A blindagem absoluta que antes protegia o ministro ruiu nas últimas semanas diante da gravidade dos indícios. Os documentos apreendidos sugerem que Moraes teria inclusive editado a minuta de um contrato de R$ 131 milhões entre o banco e o escritório de advocacia de sua esposa, além de aprovar a emissão de cartões de crédito com limites de R$ 300 mil para seus filhos, custeados pela instituição financeira.

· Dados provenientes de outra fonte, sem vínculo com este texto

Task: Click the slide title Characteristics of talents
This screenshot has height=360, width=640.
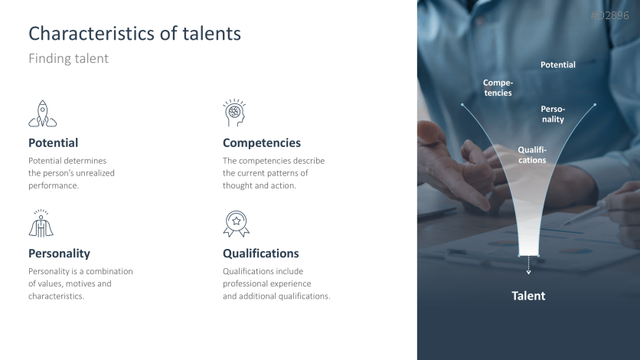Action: [x=135, y=34]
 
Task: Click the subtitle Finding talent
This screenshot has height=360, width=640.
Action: [x=68, y=59]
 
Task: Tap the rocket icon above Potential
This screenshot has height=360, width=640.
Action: [x=42, y=113]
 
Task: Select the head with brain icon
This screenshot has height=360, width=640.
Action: [x=234, y=113]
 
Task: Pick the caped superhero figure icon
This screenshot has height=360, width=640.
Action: [x=41, y=223]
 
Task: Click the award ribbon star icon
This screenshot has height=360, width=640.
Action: [x=236, y=224]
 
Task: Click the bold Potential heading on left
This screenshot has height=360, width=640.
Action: [x=53, y=142]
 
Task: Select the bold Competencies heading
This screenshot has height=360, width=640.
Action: [x=261, y=142]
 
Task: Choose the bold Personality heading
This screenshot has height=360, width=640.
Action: [x=59, y=253]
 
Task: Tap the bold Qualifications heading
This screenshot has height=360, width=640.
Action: [x=260, y=253]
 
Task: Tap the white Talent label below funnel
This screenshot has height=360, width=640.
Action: [x=528, y=296]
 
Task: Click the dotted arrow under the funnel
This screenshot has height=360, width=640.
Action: [x=528, y=266]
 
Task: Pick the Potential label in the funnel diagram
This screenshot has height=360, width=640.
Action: [x=557, y=65]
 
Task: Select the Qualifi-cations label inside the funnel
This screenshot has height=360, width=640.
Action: [x=532, y=155]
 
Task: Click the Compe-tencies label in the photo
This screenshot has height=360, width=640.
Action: [x=498, y=87]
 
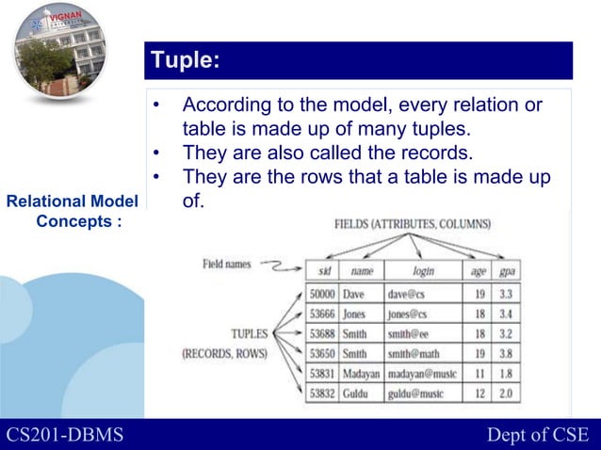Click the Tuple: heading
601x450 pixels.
pyautogui.click(x=186, y=61)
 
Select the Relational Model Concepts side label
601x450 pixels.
pyautogui.click(x=72, y=211)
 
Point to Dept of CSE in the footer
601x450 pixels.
pyautogui.click(x=537, y=434)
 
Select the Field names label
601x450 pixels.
pyautogui.click(x=226, y=265)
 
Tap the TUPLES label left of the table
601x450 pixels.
pyautogui.click(x=250, y=333)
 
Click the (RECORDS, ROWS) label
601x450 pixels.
pyautogui.click(x=224, y=353)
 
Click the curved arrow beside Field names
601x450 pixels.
pyautogui.click(x=278, y=268)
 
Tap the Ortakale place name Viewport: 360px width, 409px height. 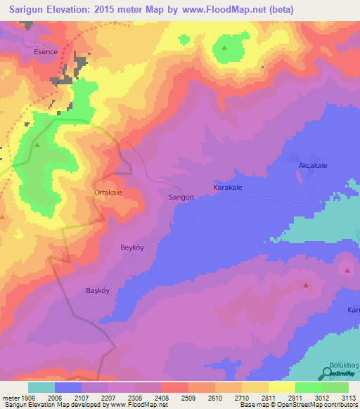coord(109,192)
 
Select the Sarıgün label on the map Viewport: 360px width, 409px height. coord(181,198)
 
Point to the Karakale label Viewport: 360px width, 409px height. coord(228,188)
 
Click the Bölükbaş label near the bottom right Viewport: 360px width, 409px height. coord(345,367)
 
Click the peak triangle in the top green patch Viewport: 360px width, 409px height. coord(224,48)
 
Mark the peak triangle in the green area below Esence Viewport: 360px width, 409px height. coord(37,145)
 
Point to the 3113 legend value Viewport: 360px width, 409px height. coord(348,397)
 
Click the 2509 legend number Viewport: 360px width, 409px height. coord(188,397)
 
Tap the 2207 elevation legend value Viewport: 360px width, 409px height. coord(108,397)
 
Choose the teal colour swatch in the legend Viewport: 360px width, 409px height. coord(41,387)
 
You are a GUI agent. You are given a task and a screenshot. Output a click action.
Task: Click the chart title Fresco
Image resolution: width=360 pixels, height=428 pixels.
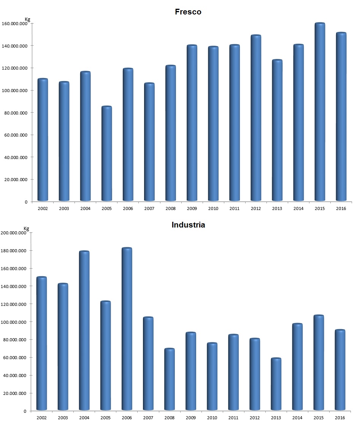point(188,12)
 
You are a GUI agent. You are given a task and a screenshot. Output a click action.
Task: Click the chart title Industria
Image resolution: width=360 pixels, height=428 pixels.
point(188,225)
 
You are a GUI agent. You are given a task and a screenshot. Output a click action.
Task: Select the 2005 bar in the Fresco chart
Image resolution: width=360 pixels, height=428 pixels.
point(106,154)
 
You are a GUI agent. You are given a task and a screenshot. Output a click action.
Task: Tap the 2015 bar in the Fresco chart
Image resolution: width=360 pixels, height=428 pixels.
point(320,112)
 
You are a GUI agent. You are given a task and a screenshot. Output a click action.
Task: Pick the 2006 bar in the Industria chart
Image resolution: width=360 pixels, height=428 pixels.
point(127,329)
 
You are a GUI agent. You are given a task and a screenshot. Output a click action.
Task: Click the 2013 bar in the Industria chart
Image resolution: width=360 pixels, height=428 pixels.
point(276,384)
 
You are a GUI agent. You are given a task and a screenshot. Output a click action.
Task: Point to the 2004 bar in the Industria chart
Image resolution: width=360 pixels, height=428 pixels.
point(84,331)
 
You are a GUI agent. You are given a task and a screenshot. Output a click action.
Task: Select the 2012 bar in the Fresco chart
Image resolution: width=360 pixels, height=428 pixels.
point(256,118)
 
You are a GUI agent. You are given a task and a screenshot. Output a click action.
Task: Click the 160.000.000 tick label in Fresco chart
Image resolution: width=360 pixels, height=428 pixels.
point(15,24)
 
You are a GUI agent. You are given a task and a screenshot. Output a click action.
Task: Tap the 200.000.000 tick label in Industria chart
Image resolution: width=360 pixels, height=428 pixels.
point(14,233)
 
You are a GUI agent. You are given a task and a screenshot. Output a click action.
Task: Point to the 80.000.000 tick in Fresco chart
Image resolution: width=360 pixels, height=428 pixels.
point(16,113)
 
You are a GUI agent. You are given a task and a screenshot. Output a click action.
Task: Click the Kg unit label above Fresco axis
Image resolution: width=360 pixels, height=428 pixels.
point(27,19)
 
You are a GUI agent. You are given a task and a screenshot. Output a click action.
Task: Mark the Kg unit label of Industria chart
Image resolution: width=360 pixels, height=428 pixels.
point(26,228)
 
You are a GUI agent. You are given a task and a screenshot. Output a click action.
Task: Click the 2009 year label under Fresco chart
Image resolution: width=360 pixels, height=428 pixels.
point(192,209)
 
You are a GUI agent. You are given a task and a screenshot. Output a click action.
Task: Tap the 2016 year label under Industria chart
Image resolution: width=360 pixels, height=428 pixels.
point(340,418)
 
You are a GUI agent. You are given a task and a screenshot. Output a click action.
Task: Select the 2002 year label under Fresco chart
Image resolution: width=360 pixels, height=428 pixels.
point(43,209)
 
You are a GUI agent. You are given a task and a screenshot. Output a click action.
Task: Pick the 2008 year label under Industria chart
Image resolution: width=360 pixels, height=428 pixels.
point(170,418)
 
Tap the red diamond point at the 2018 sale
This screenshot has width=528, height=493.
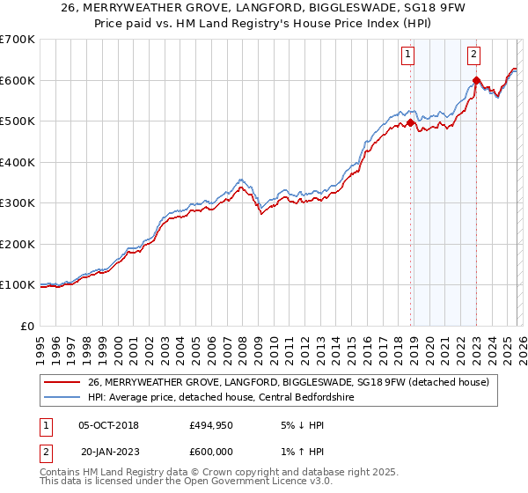[x=410, y=123]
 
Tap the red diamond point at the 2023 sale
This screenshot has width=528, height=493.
[x=476, y=81]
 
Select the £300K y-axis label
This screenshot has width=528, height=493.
[x=18, y=203]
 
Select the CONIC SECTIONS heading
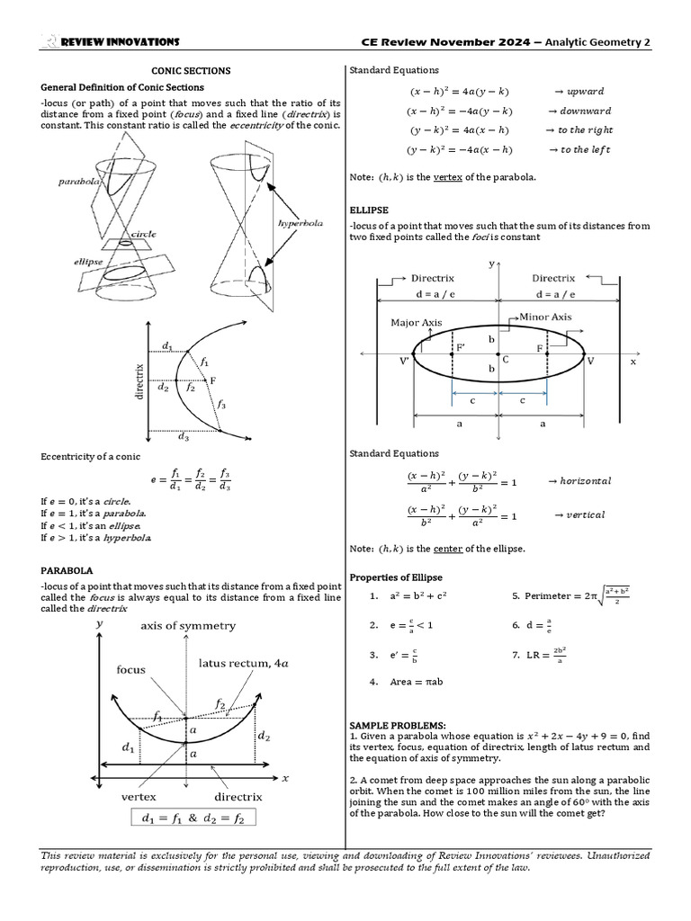pyautogui.click(x=191, y=70)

O Rito do Julgamento e a Defesa de Moraes
A sessão extraordinária é conduzida pelo presidente do STF, ministro Edson Fachin, que assumiu a relatoria do caso em uma tentativa de centralizar e pacificar a crise interna provocada pela guerra de canetadas entre as alas do tribunal. Poucas horas antes do início da sessão, Moraes quebrou o silêncio de 15 dias e apresentou uma peça de defesa de 44 páginas ao tribunal. Nela, o ministro negou qualquer favorecimento ao banco, alegou ser vítima de uma “farsa montada” com motivação político-eleitoral e classificou a apuração como uma “vingança dos aliados daqueles que tentaram acabar com a democracia”.
O rito de votação foi desenhado para seguir os seguintes passos regimentais:
- Abertura e Relatório: Edson Fachin apresenta o resumo dos fatos e delimita o tema jurídico que será votado.

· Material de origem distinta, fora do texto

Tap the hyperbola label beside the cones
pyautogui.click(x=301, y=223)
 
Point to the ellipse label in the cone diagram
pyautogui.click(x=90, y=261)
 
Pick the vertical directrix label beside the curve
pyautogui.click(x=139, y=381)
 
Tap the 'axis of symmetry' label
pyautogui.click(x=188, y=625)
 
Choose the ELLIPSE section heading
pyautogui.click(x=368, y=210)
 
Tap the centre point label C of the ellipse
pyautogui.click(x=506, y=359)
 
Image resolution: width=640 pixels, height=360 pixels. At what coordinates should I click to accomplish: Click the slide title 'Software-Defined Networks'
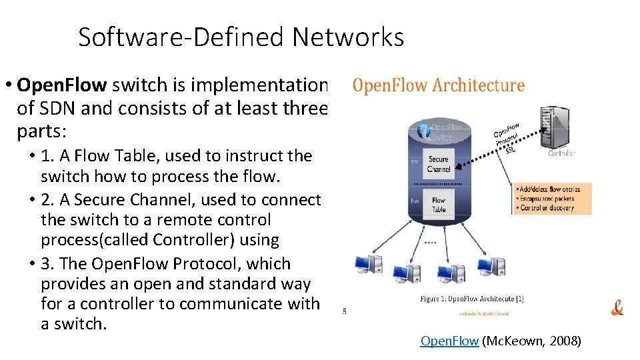coord(241,37)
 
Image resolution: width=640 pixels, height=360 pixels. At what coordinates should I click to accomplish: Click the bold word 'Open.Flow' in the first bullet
coord(62,85)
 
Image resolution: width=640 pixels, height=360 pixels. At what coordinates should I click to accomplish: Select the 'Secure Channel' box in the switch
coord(439,164)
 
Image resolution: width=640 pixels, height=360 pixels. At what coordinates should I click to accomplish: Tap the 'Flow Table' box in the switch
coord(439,205)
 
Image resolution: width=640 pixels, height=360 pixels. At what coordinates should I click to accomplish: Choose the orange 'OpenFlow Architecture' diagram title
coord(438,85)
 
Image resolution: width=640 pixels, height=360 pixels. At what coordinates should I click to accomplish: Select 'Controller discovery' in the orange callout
coord(550,207)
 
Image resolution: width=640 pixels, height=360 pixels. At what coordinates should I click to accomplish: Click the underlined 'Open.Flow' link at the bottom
coord(449,341)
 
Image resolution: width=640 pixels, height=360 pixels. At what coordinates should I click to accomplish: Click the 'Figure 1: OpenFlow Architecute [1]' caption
coord(471,299)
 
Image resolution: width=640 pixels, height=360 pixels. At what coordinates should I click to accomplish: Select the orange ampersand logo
coord(617,308)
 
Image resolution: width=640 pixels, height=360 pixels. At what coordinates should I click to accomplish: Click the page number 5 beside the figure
coord(344,311)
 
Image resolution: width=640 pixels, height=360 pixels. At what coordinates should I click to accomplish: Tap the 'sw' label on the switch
coord(414,161)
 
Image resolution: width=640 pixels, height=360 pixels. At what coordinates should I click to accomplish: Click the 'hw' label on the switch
coord(414,201)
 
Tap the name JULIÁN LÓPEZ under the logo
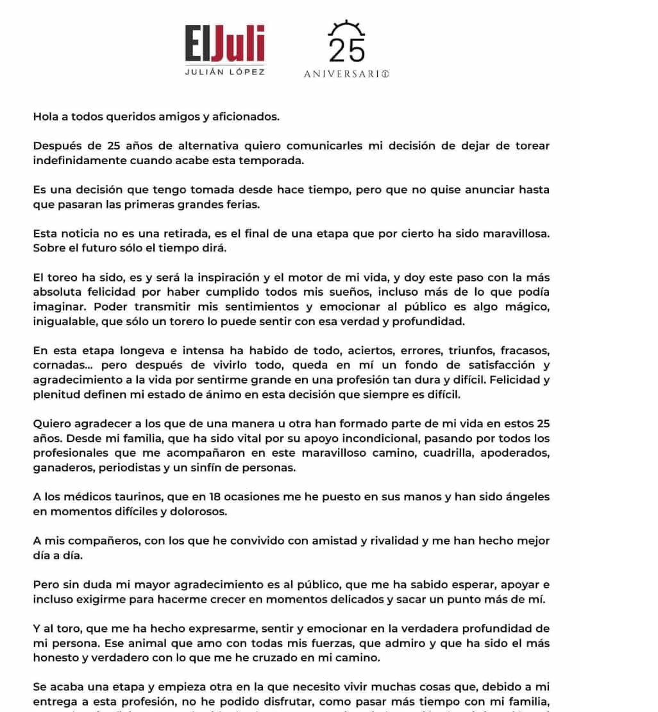(x=224, y=72)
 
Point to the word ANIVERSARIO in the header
(x=346, y=74)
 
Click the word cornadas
(x=59, y=365)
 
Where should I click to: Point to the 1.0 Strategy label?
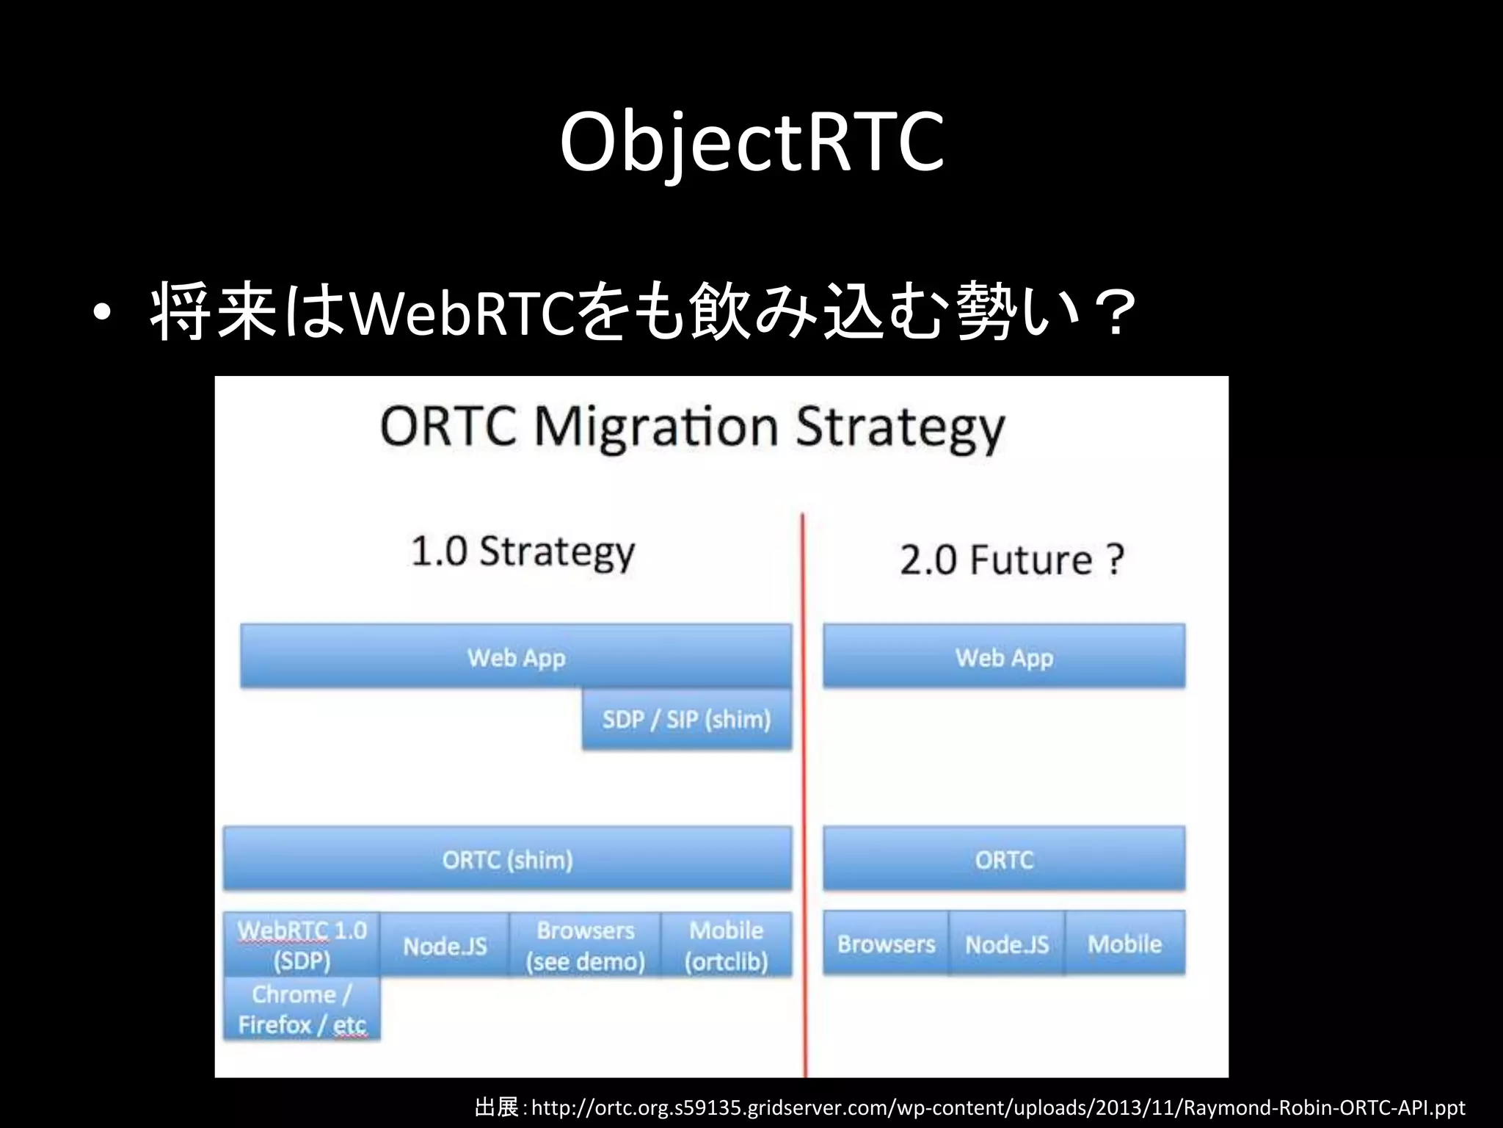[523, 552]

- Manifestação da PGR: O procurador-geral da República, Paulo Gonet, apresenta o parecer do órgão — que adota uma postura favorável à nulidade do relatório, alegando falta de autorização prévia para investigar autoridade com foro.
- Votação dos Ministros: Os votos seguem a ordem do membro mais novo ao mais antigo na Corte. Nove dos dez ministros aptos devem votar, já que o ministro Dias Toffoli declarou-se suspeito por conexões anteriores com o Banco Master.
O Labirinto Jurídico nos Bastidores
Analistas apontam que o julgamento desta terça-feira funciona como uma faca de dois gumes para a estabilidade do STF. Há uma forte articulação de bastidores comandada por aliados de Moraes para esvaziar a investigação. A estratégia central é focar em uma preliminar técnica trazida pela PGR: anular a validade jurídica das provas coletadas pela PF sob o argumento de que o ministro André Mendonça teria conduzido diligências de forma ilegal, atropelando o foro privilegiado.
Se a ala pró-Moraes (composta por Flávio Dino, Cristiano Zanin e Gilmar Mendes) conseguir aprovar essa nulidade, as mensagens do celular de Vorcaro serão descartadas e o caso será arquivado sem que o mérito das acusações seja sequer debatido. Contudo, se Fachin e Cármen Lúcia — considerados os fiéis da balança — votarem pela validação do relatório, o STF abrirá um precedente definitivo, sepultando de vez o mito da intocabilidade de seus membros.